Extending `ado` with new Operators
Info
A complete example operator is provided here. This example operator is functional, and useful out of the box. It can be used as the basis to create new operators. It references this document to help tie details here to the implementation.
Developers can write their own operator plugins to add new operations that work on discoveryspaces to ado. Operator plugins are written in Python and can live in their own repository.
The main part of writing an operator plugin, from an integration standpoint, is writing a Python function that implements a specific interface. ado will call this function to execute an operation with your operator. From this function you then call your operator logic (or in many cases it can just live in this function).

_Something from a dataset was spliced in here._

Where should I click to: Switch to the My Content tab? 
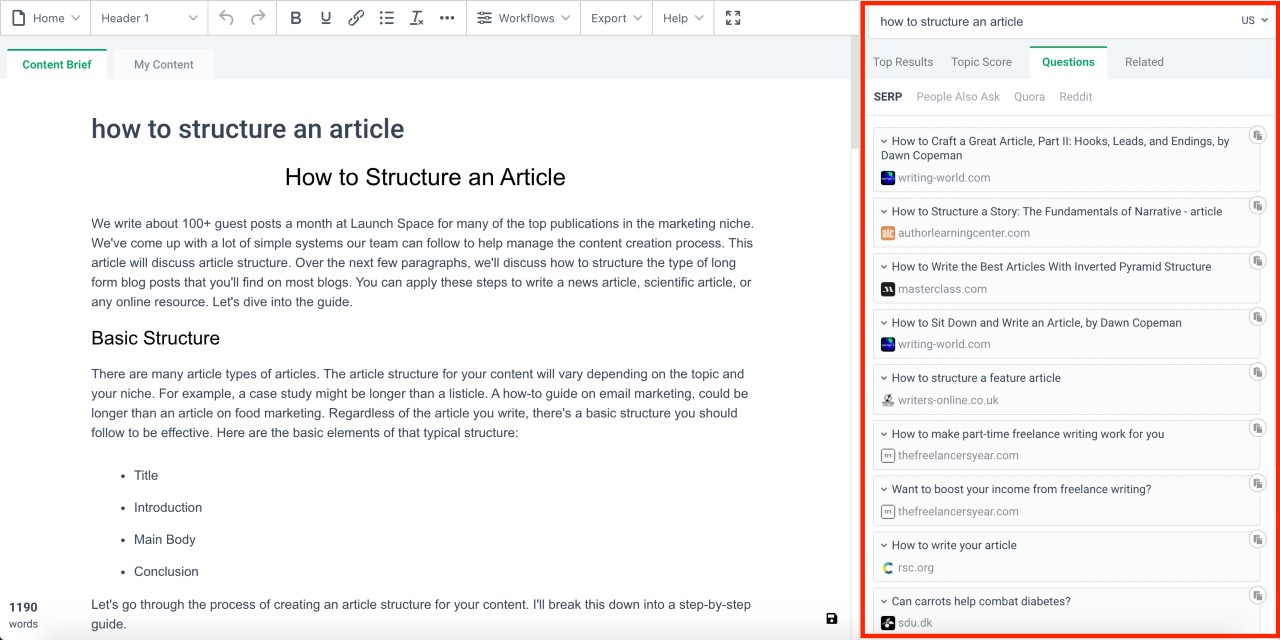pyautogui.click(x=163, y=64)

This page gives an overview of how to get started creating your own operator. After reading this page the best resource is to check our example operator.
Knowledge required¶
- Knowledge of Python
- Knowledge of pydantic is useful, but not necessary
ado operator functions¶
An operator function is a decorated Python function with a specific signature. To execute your operator ado will call your function and expect it to return output in a given way. Below is an example of such a decorated function. The next sections describe the decorator, its parameters, and the structure of the operation function itself.
import typing
from orchestrator.modules.operators.collections import characterize_operation # Import the decorator from this module depending on the type of operation your operator performs
@characterize_operation(
name="my_operator", # The name of your operator.

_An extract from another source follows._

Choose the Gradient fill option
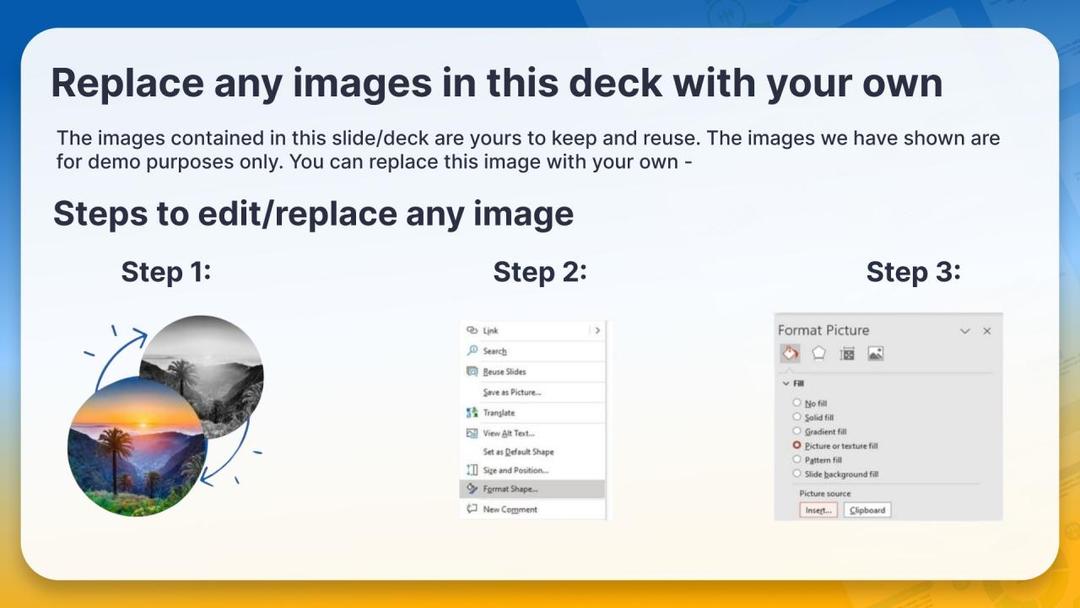 click(797, 431)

description="Example operator", # What this operator does
configuration_model=MyOperatorOptions, # A pydantic model that describes your operators input parameters
example_configuration=MyOperatorOptions.example_configuration(), # An example of your operators input parameters
version="1.0", # Version of the operator
)
def detect_anomalous_series(
discoverySpace: DiscoverySpace,
operationInfo: FunctionOperationInfo | None = None,
**parameters: typing.Any,
) -> OperationOutput:
# Your operation logic - can also call other Python modules etc.
...
return operationOutput
Operator Type¶
The first thing you need to do is decide what type of operator you are creating. The choices are explore, characterize, learn, modify, fuse, export, or compare. You then import the decorator for this operator type from orchestrator.modules.operators.collections and use it to decorate your operator function.
For example, if your operator compares discoveryspaces you would do
from orchestrator.modules.operators.collections import compare_operation
@compare_operation(...)
def my_comparison_operation():
The decorator parameters are the same for all operator/operation types.

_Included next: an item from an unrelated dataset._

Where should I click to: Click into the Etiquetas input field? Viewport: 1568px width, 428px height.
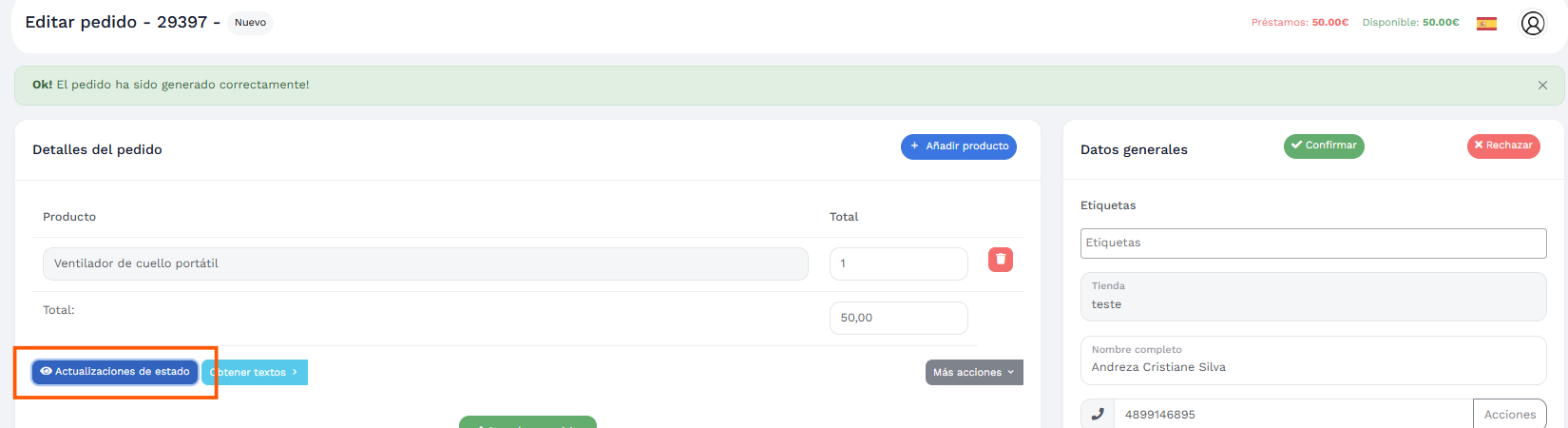(1313, 243)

Operator function parameters¶
All operator functions take one or more discoveryspaces along with a dictionary containing the inputs for the operation.
If your operation type is explore, characterize, learn or modify, your function should have a parameter discoverySpace i.e.
import typing
def detect_anomalous_series(
discoverySpace: DiscoverySpace,
operationInfo: FunctionOperationInfo | None = None,
**parameters: typing.Any,
) -> OperationOutput:
...
If it is fuse or compare your function should have a parameter discoverySpaces which is a list of discoveryspaces i.e.
import typing
def detect_anomalous_series(
discoverySpaces: list[DiscoverySpace],
operationInfo: FunctionOperationInfo | None = None,
**parameters: typing.Any,
) -> OperationOutput:
...
Operator functions also take an optional third parameter, operationInfo, that holds information for ado. You do not have to interact with the parameter unless you are writing an explore operator.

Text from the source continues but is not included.